● STATED EXERCISE: Print the entries below word for word, starting with the line that contains "Where should I click to: Open" and continuing through the last of the entries.

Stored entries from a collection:

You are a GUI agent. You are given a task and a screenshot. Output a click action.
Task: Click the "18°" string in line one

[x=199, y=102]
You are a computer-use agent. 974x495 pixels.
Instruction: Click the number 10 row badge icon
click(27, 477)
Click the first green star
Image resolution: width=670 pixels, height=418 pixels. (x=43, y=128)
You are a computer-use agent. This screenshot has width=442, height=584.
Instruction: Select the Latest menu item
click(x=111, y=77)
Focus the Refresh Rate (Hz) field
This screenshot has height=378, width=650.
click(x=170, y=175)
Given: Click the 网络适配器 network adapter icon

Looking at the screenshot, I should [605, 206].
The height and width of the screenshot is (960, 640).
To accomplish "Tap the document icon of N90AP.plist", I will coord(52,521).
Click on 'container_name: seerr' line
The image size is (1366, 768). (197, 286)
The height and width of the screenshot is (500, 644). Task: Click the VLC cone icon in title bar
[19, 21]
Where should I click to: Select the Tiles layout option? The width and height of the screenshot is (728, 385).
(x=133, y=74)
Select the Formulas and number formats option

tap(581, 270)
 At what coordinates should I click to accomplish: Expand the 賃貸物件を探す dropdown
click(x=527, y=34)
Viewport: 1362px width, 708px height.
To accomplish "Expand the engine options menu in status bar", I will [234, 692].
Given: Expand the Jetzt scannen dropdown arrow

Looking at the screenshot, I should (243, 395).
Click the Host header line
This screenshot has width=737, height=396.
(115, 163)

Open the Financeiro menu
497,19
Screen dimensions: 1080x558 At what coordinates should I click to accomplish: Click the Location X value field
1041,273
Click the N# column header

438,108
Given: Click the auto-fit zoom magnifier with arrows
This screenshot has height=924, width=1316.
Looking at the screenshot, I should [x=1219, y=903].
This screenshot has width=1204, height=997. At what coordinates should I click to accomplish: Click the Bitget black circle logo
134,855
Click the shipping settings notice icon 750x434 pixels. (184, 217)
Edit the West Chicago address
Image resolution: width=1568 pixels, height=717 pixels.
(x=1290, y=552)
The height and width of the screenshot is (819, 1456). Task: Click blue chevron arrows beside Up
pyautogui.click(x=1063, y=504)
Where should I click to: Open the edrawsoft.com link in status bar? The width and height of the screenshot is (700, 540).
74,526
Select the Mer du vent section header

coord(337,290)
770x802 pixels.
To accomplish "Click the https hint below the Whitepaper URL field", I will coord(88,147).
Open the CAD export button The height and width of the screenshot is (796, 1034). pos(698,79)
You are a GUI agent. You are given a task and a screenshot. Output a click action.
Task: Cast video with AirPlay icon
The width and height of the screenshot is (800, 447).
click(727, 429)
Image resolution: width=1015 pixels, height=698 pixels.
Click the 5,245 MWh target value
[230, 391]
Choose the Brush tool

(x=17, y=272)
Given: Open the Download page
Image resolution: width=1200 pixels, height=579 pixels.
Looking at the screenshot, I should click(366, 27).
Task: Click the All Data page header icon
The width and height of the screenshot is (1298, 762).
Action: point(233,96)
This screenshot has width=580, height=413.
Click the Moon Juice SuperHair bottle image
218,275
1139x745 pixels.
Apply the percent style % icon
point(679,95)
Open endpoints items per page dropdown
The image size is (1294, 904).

● SOLUTION FOR THIS EXERCISE:
Where should I click to: Open the edrawsoft.com link in status bar? The width and height of the screenshot is (700, 540).
74,526
Select the Mer du vent section header

coord(337,290)
770x802 pixels.
To accomplish "Click the https hint below the Whitepaper URL field", I will coord(88,147).
Open the CAD export button The height and width of the screenshot is (796, 1034). pos(698,79)
You are a GUI agent. You are given a task and a screenshot. Output a click action.
Task: Cast video with AirPlay icon
The width and height of the screenshot is (800, 447).
click(727, 429)
Image resolution: width=1015 pixels, height=698 pixels.
Click the 5,245 MWh target value
[230, 391]
Choose the Brush tool

(x=17, y=272)
Given: Open the Download page
Image resolution: width=1200 pixels, height=579 pixels.
Looking at the screenshot, I should click(366, 27).
Task: Click the All Data page header icon
The width and height of the screenshot is (1298, 762).
Action: point(233,96)
This screenshot has width=580, height=413.
Click the Moon Juice SuperHair bottle image
218,275
1139x745 pixels.
Apply the percent style % icon
point(679,95)
Open endpoints items per page dropdown
The image size is (1294, 904).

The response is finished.